Hanover Park
This piece is a proposal for longer form work using 3D software to examine phenomena at the cross-section of modernity, history, and pop culture; to take a page out of Umberto Eco’s essay Travels In Hyperreality, the real and the “hyperreal”.
For this project, I ventured out via Metra train and stranded myself in the suburbs for two hours to collect footage of a space that I consider to be soulless, environmentally irresponsible, and unnavigable without a car. The space I selected could have been in any suburb in the continental US, but in this case was the “Village” of Hanover Park in the northwest suburbs of Chicago.
I singled this space out for 3 reasons: One, the name “Hanover Park” has connotations of “European-ness'' (i.e. the city of Hanover in Germany) as well as royal connections (i.e. the house of Hanover, which ruled over Great Britain during the 18th and 19th centuries). Two, despite the name’s connotations, Hanover Park very closely resembles some areas of the Michigan suburbs where I grew up. And three, the population of Hanover Park in 1960 was 451, and by 1970 it had jumped to over 11,000. I interpret this as an indicator that this space developed to accommodate white flight.
Once footage had been collected, I applied a distraction from this beigeness. I used 3D rendering software to create three costumed figures (or “dudes”) performing bombastic, fantastical, sluggish animations. I took these animations from Mixamo一an online resource for 3D character rigging that was made to mainly cater to independent video game designers. I designed thick, textureless digital clothing for these dudes based on historical sewing patterns from Historic Costumes and How to Make Them by Mary Fernald and E. Sheldon as well as numerous internet sources. For the second figure, I copied an outfit on a servile extra in Terry Gilliam’s Jabberwocky (1977).
These dudes burst on the scene, flatly overlaid on the suburbs footage, not interacting with the space, isolated in their earnestness. Radiating out from them are gradient lines that color and obscure the background. Open-source sound effects announce their arrivals, along with electronic music ripped from the 2001 ongoing fantasy MMORPG, Old School RuneScape. The colorful sincerity of these dudes contrasts humorously with the disinterested, disinvested landscape.
Upon first impression, these figures could appear to personify medieval/fantasy archetypes, as historical characters flung out of time and lost on the wrong continent. They could also just as easily be modern American cosplayers or historical reenactors, inhabiting the space but engaging in some subculture to temporarily distance themselves from modern cultural norms.
I coded these figures as men, specifically men who read as white. I think white men struggle uniquely to connect with each other meaningfully in an anti-community, misogynistic culture that devalues vulnerability and platonic relationships outside of the workplace. This lack of connection can lead to bizarre, disruptive behavior, a desire to connect to other people over niche interests, or a risk of developing extremist world views.
In this piece I propose several investigations: How do isolated people escape their realities, in both harmless ways and destructive ways? What role do historical or high fantasy media like movies, tv, and video games play in these coping mechanisms? Where does that proclivity for Middle Ages-adjacent media (which Megan Cook describes aptly as Dirtbag Medievalism) come from?

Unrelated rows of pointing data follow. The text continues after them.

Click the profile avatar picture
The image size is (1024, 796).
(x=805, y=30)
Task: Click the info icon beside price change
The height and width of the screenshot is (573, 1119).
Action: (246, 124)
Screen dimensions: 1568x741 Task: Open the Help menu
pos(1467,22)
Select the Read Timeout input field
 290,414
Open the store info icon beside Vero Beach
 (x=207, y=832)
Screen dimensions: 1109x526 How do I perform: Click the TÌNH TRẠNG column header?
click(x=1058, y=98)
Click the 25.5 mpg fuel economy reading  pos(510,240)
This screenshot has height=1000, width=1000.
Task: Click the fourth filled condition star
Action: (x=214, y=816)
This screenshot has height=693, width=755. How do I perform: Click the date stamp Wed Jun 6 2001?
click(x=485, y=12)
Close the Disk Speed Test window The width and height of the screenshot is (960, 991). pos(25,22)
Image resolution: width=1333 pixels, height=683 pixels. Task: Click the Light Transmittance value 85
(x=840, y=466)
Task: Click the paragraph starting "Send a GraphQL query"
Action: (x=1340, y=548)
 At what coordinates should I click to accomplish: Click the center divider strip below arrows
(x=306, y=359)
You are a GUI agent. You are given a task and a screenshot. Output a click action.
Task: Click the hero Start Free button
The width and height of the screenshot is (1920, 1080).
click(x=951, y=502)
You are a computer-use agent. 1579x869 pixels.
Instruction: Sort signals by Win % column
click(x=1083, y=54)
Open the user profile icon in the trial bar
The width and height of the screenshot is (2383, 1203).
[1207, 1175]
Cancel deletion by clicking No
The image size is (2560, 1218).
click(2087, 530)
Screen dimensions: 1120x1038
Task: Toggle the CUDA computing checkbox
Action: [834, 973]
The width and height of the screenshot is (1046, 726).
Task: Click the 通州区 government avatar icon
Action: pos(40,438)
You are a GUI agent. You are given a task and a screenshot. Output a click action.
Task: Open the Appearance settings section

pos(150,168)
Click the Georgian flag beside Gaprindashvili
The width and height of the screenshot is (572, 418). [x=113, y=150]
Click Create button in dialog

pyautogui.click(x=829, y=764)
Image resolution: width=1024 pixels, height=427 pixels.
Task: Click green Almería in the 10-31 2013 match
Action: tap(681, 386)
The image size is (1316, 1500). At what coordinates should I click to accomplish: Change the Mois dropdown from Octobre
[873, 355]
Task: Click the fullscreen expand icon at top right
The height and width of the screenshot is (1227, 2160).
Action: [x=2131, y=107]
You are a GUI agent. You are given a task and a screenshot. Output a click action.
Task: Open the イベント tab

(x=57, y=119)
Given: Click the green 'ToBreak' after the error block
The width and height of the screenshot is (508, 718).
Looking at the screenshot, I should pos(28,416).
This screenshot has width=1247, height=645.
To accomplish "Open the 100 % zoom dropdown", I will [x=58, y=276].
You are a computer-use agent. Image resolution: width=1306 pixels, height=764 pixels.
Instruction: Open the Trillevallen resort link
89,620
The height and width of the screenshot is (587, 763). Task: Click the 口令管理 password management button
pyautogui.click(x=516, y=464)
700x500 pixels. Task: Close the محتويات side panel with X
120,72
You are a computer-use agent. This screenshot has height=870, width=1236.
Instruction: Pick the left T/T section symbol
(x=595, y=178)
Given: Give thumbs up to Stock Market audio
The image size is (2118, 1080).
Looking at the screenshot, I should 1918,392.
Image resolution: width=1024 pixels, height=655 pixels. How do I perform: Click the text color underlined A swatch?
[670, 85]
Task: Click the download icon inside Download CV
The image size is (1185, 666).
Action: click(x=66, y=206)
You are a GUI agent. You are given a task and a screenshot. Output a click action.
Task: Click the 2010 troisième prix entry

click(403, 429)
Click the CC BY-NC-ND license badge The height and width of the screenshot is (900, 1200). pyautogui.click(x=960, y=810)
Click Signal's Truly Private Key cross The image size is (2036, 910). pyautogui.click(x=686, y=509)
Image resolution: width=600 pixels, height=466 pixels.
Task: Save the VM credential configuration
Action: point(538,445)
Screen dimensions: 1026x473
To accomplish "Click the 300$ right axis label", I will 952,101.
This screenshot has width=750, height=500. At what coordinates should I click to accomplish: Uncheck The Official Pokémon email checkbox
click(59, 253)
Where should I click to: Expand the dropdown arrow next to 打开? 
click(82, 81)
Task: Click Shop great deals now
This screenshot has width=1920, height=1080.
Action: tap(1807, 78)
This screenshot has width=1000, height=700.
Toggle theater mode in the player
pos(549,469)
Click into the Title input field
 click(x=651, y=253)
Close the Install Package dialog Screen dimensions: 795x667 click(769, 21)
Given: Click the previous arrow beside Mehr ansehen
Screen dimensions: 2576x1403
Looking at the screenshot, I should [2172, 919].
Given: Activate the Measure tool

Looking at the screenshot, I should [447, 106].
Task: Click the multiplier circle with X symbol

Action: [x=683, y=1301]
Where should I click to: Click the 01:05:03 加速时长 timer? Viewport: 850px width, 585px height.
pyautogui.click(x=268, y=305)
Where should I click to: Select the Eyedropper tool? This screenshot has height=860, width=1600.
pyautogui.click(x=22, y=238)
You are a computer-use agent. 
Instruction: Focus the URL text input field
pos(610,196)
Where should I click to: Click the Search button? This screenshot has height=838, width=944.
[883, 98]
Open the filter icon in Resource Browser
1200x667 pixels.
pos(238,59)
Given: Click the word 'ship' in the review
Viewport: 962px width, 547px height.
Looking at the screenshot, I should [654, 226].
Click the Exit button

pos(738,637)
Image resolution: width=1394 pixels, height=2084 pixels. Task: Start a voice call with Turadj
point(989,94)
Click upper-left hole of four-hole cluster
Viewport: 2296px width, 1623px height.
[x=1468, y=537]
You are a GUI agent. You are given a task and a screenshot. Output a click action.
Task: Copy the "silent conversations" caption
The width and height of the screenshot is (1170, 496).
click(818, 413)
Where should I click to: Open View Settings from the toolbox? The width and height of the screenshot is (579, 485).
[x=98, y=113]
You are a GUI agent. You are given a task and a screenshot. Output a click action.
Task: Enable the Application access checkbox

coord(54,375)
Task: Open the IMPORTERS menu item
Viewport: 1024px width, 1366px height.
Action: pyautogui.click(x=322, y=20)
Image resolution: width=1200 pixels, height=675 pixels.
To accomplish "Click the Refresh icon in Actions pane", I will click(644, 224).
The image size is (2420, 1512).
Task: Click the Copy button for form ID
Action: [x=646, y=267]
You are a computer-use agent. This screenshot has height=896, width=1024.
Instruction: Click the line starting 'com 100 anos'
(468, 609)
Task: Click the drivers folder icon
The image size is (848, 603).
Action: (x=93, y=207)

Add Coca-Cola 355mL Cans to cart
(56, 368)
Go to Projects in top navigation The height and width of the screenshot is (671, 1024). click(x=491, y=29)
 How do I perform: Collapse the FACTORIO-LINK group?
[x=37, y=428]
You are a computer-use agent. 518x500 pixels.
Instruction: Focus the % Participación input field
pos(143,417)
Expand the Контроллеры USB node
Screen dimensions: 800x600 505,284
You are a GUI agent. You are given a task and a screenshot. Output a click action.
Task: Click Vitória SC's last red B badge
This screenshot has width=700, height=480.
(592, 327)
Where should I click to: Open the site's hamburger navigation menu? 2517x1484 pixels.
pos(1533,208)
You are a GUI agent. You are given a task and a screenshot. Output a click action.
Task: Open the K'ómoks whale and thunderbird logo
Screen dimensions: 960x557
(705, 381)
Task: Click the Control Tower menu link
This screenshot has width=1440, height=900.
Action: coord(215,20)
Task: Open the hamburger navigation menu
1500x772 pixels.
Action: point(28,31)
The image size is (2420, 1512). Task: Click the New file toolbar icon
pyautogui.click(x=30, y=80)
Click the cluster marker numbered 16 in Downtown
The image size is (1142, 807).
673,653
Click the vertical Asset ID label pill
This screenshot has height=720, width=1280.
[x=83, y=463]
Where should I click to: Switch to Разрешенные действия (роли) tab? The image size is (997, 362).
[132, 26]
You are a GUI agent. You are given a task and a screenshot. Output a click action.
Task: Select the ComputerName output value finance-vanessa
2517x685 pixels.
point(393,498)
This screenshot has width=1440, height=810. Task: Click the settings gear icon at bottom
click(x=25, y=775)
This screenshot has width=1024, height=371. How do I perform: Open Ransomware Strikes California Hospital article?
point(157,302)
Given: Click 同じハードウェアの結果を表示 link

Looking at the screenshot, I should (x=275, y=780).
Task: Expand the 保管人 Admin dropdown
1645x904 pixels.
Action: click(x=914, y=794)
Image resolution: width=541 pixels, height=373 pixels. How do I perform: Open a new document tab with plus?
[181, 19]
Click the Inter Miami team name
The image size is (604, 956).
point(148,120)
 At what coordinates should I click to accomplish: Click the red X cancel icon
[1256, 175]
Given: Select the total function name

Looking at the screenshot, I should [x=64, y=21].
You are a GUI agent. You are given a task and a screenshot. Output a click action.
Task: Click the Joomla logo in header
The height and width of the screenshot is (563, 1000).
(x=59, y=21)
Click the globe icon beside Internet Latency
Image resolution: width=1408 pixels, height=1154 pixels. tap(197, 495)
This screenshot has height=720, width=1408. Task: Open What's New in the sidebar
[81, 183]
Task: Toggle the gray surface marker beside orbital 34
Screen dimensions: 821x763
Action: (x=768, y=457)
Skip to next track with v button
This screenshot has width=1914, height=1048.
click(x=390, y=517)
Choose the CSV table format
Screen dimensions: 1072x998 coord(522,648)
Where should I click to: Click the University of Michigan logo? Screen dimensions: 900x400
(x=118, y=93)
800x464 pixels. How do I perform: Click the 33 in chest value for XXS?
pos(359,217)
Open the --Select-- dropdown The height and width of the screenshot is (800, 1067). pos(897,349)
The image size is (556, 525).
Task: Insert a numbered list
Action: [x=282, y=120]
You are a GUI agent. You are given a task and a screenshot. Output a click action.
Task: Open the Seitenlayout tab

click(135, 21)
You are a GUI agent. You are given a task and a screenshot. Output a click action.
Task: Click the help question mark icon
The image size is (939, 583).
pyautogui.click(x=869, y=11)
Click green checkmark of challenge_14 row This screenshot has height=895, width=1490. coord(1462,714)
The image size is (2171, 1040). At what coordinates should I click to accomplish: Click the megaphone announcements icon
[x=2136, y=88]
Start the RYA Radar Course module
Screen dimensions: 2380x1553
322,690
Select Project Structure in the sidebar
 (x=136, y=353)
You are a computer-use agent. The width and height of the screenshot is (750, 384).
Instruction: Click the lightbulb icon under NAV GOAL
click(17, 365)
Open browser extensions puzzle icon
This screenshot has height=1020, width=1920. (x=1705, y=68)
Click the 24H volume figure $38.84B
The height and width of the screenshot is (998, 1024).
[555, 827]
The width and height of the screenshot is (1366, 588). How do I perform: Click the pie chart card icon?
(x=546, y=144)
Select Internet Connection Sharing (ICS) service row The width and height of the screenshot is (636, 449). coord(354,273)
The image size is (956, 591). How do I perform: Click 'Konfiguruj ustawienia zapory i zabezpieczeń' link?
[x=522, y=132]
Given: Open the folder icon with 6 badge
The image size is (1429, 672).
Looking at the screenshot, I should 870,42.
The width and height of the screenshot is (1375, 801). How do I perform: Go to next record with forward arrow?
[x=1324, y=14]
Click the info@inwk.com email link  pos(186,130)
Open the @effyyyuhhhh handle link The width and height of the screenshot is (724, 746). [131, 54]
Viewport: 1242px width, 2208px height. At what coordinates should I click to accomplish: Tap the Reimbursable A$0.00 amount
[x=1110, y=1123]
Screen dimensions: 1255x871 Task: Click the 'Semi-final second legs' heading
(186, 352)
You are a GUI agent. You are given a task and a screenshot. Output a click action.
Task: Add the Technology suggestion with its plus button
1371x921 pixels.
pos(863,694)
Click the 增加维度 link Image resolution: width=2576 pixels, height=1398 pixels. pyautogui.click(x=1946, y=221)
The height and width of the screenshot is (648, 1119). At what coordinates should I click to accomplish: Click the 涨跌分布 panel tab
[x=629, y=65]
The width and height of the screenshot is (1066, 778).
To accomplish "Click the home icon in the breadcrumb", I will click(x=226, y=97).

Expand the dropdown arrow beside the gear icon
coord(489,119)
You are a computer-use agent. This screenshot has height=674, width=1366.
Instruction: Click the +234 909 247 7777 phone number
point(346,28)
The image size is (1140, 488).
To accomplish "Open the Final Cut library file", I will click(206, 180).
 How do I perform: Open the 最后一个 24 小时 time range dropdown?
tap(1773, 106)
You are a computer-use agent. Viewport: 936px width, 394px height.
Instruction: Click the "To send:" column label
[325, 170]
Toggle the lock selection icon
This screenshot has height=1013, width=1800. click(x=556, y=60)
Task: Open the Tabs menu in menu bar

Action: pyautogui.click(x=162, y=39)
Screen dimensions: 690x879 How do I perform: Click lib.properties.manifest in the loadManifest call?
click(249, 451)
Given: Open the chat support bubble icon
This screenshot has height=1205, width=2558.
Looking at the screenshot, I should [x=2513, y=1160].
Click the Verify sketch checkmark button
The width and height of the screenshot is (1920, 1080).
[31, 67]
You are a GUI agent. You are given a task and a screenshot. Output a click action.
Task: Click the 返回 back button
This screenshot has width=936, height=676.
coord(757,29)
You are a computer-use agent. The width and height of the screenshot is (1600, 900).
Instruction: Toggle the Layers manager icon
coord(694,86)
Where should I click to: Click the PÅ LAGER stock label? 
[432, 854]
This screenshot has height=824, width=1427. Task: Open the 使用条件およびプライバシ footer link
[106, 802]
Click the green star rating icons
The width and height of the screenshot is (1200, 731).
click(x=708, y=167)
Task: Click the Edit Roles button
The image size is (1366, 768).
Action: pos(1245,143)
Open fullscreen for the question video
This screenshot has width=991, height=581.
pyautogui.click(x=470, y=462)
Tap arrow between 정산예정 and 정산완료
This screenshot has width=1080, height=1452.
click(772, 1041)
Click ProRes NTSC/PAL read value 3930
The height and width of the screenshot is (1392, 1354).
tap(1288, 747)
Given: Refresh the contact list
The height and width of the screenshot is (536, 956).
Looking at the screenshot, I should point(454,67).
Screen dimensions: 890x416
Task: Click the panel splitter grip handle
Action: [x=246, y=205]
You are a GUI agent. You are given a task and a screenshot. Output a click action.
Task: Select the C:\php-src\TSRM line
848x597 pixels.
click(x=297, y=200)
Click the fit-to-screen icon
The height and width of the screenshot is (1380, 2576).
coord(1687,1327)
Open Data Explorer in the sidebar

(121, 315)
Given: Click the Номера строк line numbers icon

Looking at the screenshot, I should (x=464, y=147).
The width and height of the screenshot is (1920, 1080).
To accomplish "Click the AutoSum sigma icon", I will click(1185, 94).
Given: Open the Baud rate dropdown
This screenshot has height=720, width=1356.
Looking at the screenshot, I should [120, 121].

How does isolation contribute to the creation of online communities? And how could those communities be spaces in which fantasies are lived out harmlessly, or, on the other hand, where extremism can be allowed to spread?
I invite the audience to project whatever motivations or narratives onto these dudes that they want, but more importantly I want to consider the function and the futility of elaborate daydreams and immersive fantasies in a hermetic, prescriptive lifestyle. In an increasingly destabilizing world, I want to explore the implications of historically-fixated escapism.